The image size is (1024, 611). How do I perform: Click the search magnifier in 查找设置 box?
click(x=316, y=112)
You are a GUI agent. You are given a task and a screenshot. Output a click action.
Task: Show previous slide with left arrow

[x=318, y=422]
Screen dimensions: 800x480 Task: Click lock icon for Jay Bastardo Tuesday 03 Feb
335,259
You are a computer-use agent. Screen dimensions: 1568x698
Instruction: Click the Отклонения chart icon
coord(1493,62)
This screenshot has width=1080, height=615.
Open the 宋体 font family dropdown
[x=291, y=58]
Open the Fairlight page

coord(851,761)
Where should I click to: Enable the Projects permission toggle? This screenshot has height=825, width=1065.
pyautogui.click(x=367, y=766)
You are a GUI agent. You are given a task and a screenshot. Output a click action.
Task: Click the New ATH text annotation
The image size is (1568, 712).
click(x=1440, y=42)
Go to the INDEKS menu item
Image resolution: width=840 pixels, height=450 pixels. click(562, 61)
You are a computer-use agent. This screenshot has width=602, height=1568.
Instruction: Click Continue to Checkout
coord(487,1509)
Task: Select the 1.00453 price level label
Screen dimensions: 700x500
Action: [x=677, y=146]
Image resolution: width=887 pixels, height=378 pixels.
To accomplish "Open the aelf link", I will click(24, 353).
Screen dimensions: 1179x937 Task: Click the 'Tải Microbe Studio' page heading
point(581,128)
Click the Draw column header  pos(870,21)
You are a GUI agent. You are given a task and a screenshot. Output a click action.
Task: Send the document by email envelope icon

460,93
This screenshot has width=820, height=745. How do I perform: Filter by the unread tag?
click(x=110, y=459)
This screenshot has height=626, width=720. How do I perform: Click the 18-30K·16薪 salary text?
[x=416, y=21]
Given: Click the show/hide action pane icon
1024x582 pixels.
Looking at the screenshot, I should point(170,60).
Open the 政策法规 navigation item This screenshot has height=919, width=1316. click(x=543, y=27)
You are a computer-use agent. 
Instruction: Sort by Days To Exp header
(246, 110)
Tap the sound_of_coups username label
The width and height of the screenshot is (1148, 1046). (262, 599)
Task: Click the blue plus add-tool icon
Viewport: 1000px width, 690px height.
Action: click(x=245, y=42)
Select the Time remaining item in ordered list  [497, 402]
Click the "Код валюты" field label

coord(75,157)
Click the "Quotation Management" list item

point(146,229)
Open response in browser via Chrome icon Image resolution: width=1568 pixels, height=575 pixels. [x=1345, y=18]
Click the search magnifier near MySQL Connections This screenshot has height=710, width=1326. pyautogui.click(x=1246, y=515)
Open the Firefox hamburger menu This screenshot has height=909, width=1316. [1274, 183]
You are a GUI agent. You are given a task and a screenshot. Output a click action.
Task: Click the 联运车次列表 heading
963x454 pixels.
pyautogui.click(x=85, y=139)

● Exercise description
Take the material above and print all of it exactly.

● Answer to the exercise
The image size is (1024, 611). How do I perform: Click the search magnifier in 查找设置 box?
click(x=316, y=112)
You are a GUI agent. You are given a task and a screenshot. Output a click action.
Task: Show previous slide with left arrow

[x=318, y=422]
Screen dimensions: 800x480 Task: Click lock icon for Jay Bastardo Tuesday 03 Feb
335,259
You are a computer-use agent. Screen dimensions: 1568x698
Instruction: Click the Отклонения chart icon
coord(1493,62)
This screenshot has width=1080, height=615.
Open the 宋体 font family dropdown
[x=291, y=58]
Open the Fairlight page

coord(851,761)
Where should I click to: Enable the Projects permission toggle? This screenshot has height=825, width=1065.
pyautogui.click(x=367, y=766)
You are a GUI agent. You are given a task and a screenshot. Output a click action.
Task: Click the New ATH text annotation
The image size is (1568, 712).
click(x=1440, y=42)
Go to the INDEKS menu item
Image resolution: width=840 pixels, height=450 pixels. click(562, 61)
You are a computer-use agent. This screenshot has width=602, height=1568.
Instruction: Click Continue to Checkout
coord(487,1509)
Task: Select the 1.00453 price level label
Screen dimensions: 700x500
Action: [x=677, y=146]
Image resolution: width=887 pixels, height=378 pixels.
To accomplish "Open the aelf link", I will click(24, 353).
Screen dimensions: 1179x937 Task: Click the 'Tải Microbe Studio' page heading
point(581,128)
Click the Draw column header  pos(870,21)
You are a GUI agent. You are given a task and a screenshot. Output a click action.
Task: Send the document by email envelope icon

460,93
This screenshot has width=820, height=745. How do I perform: Filter by the unread tag?
click(x=110, y=459)
This screenshot has height=626, width=720. How do I perform: Click the 18-30K·16薪 salary text?
[x=416, y=21]
Given: Click the show/hide action pane icon
1024x582 pixels.
Looking at the screenshot, I should point(170,60).
Open the 政策法规 navigation item This screenshot has height=919, width=1316. click(x=543, y=27)
You are a computer-use agent. 
Instruction: Sort by Days To Exp header
(246, 110)
Tap the sound_of_coups username label
The width and height of the screenshot is (1148, 1046). (262, 599)
Task: Click the blue plus add-tool icon
Viewport: 1000px width, 690px height.
Action: click(x=245, y=42)
Select the Time remaining item in ordered list  [497, 402]
Click the "Код валюты" field label

coord(75,157)
Click the "Quotation Management" list item

point(146,229)
Open response in browser via Chrome icon Image resolution: width=1568 pixels, height=575 pixels. [x=1345, y=18]
Click the search magnifier near MySQL Connections This screenshot has height=710, width=1326. pyautogui.click(x=1246, y=515)
Open the Firefox hamburger menu This screenshot has height=909, width=1316. [1274, 183]
You are a GUI agent. You are given a task and a screenshot. Output a click action.
Task: Click the 联运车次列表 heading
963x454 pixels.
pyautogui.click(x=85, y=139)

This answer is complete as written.